[begin Supplied information]

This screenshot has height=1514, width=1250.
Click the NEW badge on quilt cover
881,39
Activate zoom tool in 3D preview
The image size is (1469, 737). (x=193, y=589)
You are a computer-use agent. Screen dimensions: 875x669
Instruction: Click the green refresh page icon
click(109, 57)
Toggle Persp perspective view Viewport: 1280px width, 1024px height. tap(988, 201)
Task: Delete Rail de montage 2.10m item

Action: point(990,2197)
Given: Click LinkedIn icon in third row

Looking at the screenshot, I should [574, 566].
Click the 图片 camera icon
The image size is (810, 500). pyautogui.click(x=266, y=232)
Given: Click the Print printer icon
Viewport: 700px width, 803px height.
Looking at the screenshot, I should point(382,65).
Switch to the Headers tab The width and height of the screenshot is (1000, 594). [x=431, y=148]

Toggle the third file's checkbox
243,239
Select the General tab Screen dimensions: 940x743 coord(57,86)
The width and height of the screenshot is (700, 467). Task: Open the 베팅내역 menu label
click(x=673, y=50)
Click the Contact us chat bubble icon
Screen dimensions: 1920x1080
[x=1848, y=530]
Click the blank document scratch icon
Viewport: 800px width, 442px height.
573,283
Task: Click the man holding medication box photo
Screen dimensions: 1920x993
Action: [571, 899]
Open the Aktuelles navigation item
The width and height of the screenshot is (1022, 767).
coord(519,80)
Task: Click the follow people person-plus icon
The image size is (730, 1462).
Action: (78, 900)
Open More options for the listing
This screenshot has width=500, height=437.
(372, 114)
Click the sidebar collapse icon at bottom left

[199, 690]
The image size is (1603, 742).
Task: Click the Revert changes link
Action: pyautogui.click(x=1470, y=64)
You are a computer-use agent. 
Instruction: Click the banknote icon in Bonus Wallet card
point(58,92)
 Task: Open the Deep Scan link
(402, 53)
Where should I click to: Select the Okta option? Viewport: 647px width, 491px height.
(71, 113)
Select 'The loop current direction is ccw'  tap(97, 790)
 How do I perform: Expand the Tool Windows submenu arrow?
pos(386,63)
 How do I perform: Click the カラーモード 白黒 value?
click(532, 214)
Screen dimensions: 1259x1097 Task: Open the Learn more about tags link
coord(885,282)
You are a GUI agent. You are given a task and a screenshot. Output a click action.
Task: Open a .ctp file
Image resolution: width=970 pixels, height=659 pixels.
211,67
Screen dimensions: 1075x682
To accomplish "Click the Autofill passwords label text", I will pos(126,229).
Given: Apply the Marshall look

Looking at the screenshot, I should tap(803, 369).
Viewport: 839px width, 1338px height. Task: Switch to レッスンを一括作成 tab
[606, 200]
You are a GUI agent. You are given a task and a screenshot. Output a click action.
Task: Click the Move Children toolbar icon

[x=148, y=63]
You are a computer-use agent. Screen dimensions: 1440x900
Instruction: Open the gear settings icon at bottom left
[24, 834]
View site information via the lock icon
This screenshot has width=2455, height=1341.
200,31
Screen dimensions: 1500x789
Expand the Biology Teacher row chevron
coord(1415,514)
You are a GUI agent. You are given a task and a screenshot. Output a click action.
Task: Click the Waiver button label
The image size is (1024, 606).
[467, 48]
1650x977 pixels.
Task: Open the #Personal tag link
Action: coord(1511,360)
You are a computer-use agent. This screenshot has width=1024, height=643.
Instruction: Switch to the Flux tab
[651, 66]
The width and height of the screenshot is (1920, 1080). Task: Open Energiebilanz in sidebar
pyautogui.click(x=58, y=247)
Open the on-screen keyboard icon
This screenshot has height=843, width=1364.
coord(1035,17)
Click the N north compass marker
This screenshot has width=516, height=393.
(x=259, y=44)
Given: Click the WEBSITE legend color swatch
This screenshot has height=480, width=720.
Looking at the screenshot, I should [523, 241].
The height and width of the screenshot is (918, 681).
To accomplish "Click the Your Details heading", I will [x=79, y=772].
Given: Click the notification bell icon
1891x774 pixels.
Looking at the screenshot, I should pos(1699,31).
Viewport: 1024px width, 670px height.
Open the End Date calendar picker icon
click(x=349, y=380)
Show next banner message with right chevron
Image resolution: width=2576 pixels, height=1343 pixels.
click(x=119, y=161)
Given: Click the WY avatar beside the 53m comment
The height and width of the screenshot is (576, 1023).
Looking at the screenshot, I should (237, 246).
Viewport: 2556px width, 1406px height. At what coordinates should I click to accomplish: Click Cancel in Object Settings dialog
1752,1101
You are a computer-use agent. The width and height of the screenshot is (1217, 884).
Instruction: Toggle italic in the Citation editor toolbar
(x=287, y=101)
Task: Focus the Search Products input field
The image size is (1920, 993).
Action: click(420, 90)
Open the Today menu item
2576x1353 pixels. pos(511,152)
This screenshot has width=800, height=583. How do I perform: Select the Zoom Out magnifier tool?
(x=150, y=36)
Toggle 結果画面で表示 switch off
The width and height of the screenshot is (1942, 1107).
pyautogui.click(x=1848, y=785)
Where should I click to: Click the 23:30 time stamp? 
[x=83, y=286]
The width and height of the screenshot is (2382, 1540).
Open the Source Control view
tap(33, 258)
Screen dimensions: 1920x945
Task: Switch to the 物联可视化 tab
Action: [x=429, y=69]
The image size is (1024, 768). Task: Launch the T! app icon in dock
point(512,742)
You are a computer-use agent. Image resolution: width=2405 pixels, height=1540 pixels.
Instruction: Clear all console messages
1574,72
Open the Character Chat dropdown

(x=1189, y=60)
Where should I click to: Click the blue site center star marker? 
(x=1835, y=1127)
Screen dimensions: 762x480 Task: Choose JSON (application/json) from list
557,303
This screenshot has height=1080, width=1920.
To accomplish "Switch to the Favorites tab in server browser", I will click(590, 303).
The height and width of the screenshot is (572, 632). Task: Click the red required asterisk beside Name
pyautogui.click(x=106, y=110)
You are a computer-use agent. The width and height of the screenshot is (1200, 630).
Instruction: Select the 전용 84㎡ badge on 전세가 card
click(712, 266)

[end Supplied information]

▶ **What is required**
Reproduce the lines of the records above without any change, from the line containing "Activate zoom tool in 3D preview" up to and including the line containing "click(532, 214)".

▶ **Complete response**
Activate zoom tool in 3D preview
The image size is (1469, 737). (x=193, y=589)
You are a computer-use agent. Screen dimensions: 875x669
Instruction: Click the green refresh page icon
click(109, 57)
Toggle Persp perspective view Viewport: 1280px width, 1024px height. tap(988, 201)
Task: Delete Rail de montage 2.10m item

Action: point(990,2197)
Given: Click LinkedIn icon in third row

Looking at the screenshot, I should [574, 566].
Click the 图片 camera icon
The image size is (810, 500). pyautogui.click(x=266, y=232)
Given: Click the Print printer icon
Viewport: 700px width, 803px height.
Looking at the screenshot, I should point(382,65).
Switch to the Headers tab The width and height of the screenshot is (1000, 594). [x=431, y=148]

Toggle the third file's checkbox
243,239
Select the General tab Screen dimensions: 940x743 coord(57,86)
The width and height of the screenshot is (700, 467). Task: Open the 베팅내역 menu label
click(x=673, y=50)
Click the Contact us chat bubble icon
Screen dimensions: 1920x1080
[x=1848, y=530]
Click the blank document scratch icon
Viewport: 800px width, 442px height.
573,283
Task: Click the man holding medication box photo
Screen dimensions: 1920x993
Action: [571, 899]
Open the Aktuelles navigation item
The width and height of the screenshot is (1022, 767).
coord(519,80)
Task: Click the follow people person-plus icon
The image size is (730, 1462).
Action: (78, 900)
Open More options for the listing
This screenshot has width=500, height=437.
(372, 114)
Click the sidebar collapse icon at bottom left

[199, 690]
The image size is (1603, 742).
Task: Click the Revert changes link
Action: pyautogui.click(x=1470, y=64)
You are a computer-use agent. 
Instruction: Click the banknote icon in Bonus Wallet card
point(58,92)
 Task: Open the Deep Scan link
(402, 53)
Where should I click to: Select the Okta option? Viewport: 647px width, 491px height.
(71, 113)
Select 'The loop current direction is ccw'  tap(97, 790)
 How do I perform: Expand the Tool Windows submenu arrow?
pos(386,63)
 How do I perform: Click the カラーモード 白黒 value?
click(532, 214)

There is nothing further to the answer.